报告时间:2020 / 01 / 03(周五) 14:30-15:30
报告地点:明德主楼 1016 会议室
报告主题:Maximum Independent Component Analysis with Application to Brain EEG Data
报告摘要:In many scientific disciplines, finding hidden influential factors behind observational data is essential but challenging. The majority of existing approaches rely on linear transformation, i.e., true signals are linear combinations of hidden components. Motivated from analyzing non-linear temporal signals in neuroscience, genetics, and finance, this paper proposes the “maximum independent component analysis" (MaxICA), based on max-linear combinations of components.
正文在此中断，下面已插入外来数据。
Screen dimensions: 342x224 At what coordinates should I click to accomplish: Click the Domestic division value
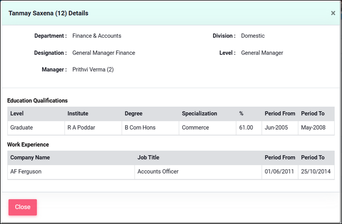[253, 36]
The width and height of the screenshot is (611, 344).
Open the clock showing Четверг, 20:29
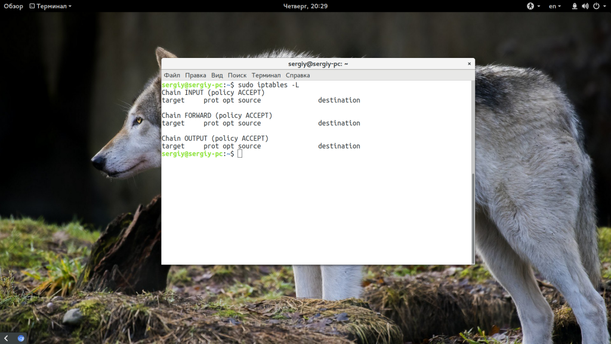(305, 6)
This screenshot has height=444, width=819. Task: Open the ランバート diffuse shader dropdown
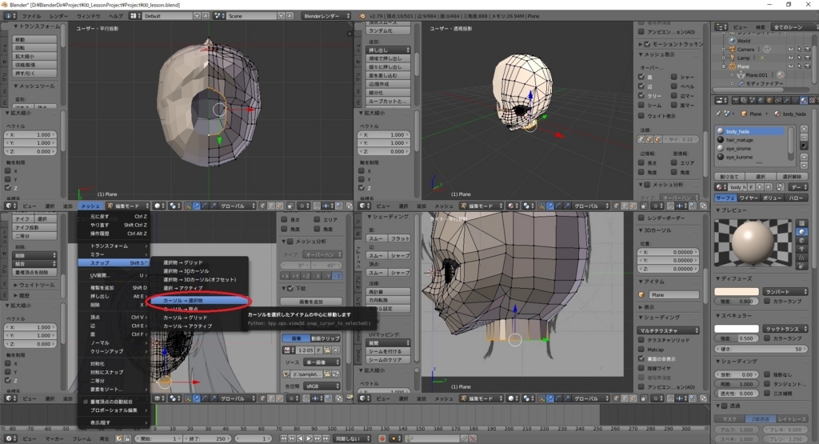pyautogui.click(x=784, y=291)
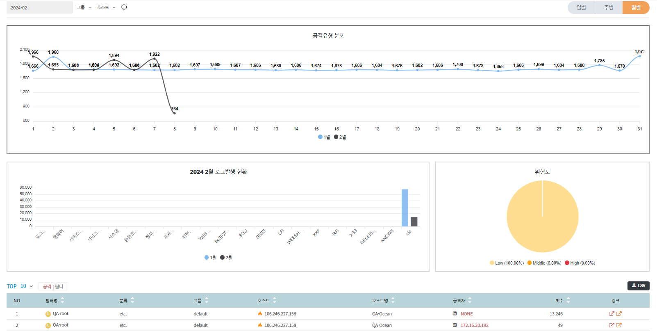Click the attacker info icon beside NONE
Viewport: 657px width, 331px height.
pyautogui.click(x=455, y=314)
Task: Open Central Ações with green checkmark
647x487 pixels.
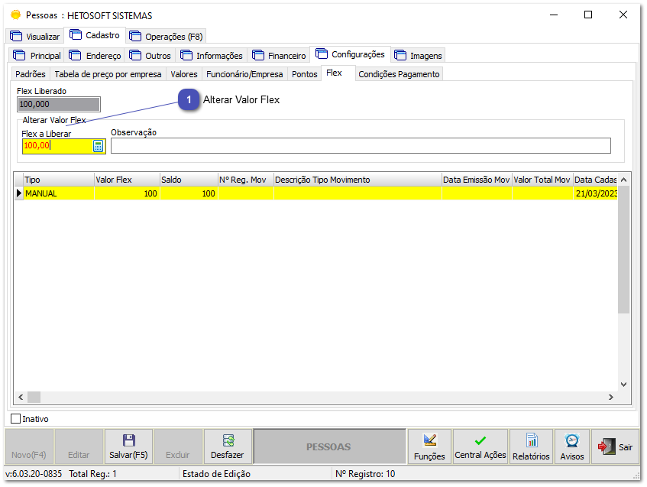Action: pos(480,446)
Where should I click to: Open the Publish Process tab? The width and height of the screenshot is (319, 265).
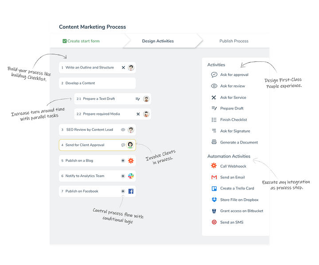pyautogui.click(x=234, y=41)
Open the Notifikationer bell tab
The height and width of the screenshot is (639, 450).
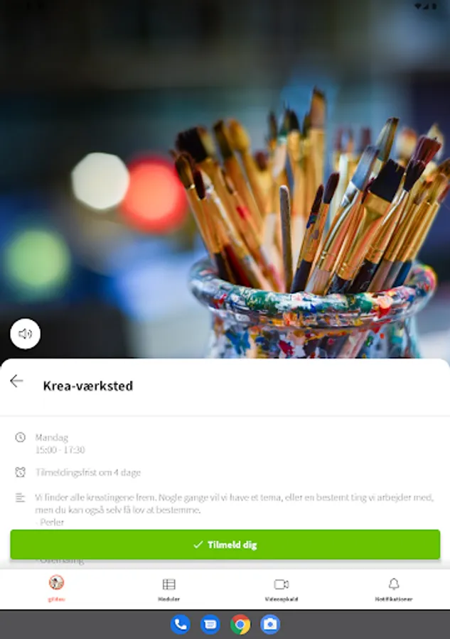(x=394, y=589)
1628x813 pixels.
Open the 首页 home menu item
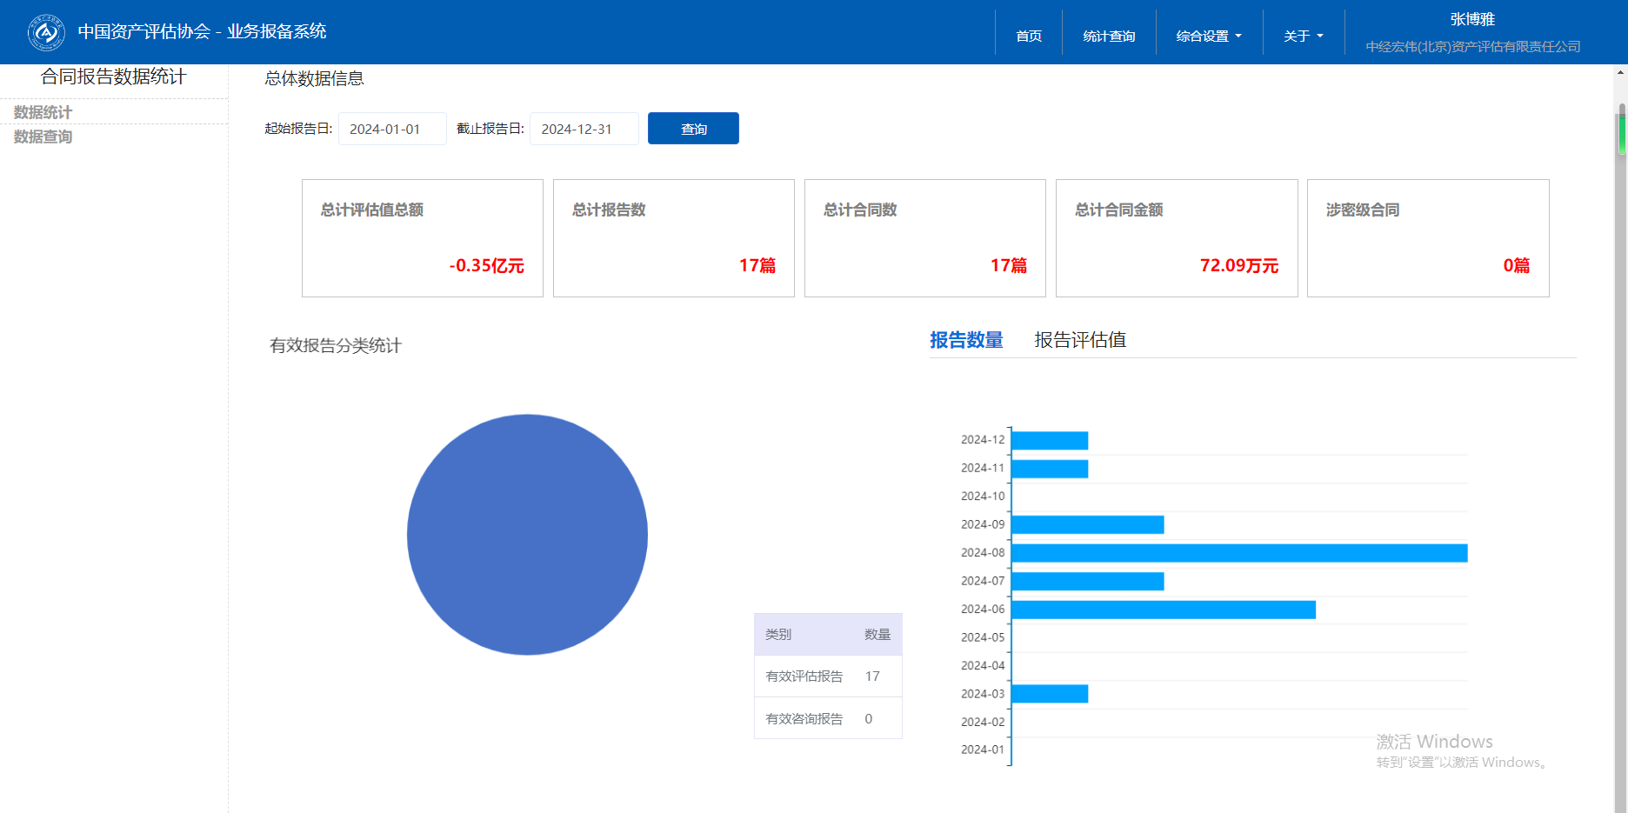tap(1029, 36)
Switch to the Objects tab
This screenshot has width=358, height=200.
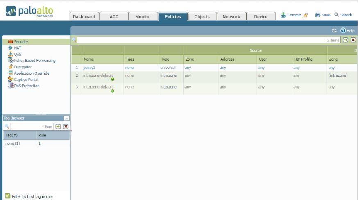202,17
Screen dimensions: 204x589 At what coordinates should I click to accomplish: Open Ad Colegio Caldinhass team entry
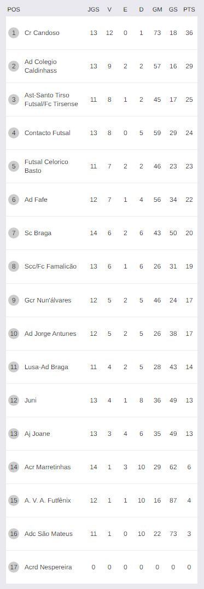(x=40, y=66)
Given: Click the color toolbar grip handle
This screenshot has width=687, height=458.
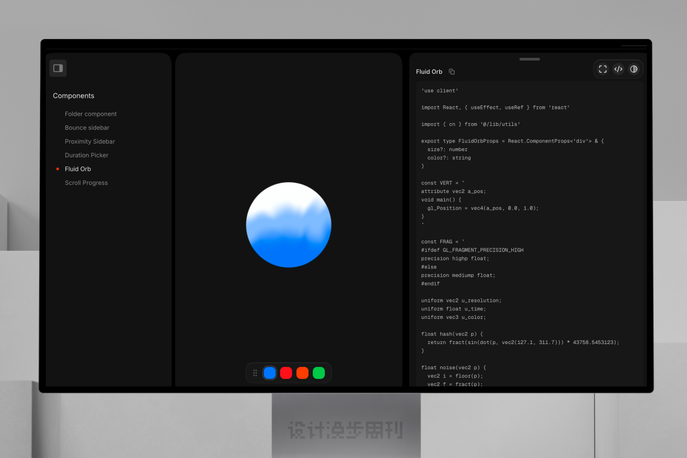Looking at the screenshot, I should (255, 373).
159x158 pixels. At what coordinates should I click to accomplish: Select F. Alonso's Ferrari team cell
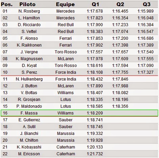tap(66, 38)

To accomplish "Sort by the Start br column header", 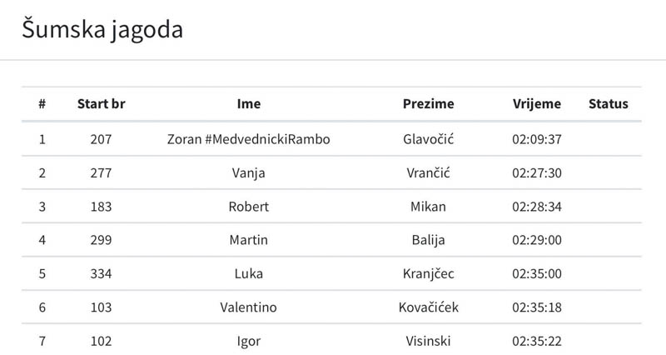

In contrast to existing methods, MaxICA benefits from focusing on significant major components while filtering out ignorable components. A major tool for parameter learning of MaxICA is an augmented genetic algorithm. Extensive empirical evaluations demonstrate the effectiveness of MaxICA in either extracting max-linearly combined essential sources in many applications or supplying a better approximation for non-linearly combined source signals, such as EEG recordings analyzed in this paper.
个人简介:张春明,现任美国威斯康星大学麦迪逊分校统计系教授。研究兴趣包括:高维复杂数据统计建模与推断,非参数与半参数统计建模与推断,大规模多元联合统计推断,及其应用于神经科学,脑科学研究及大脑成像数据分析,生物信息,医学,计量经济学及金融。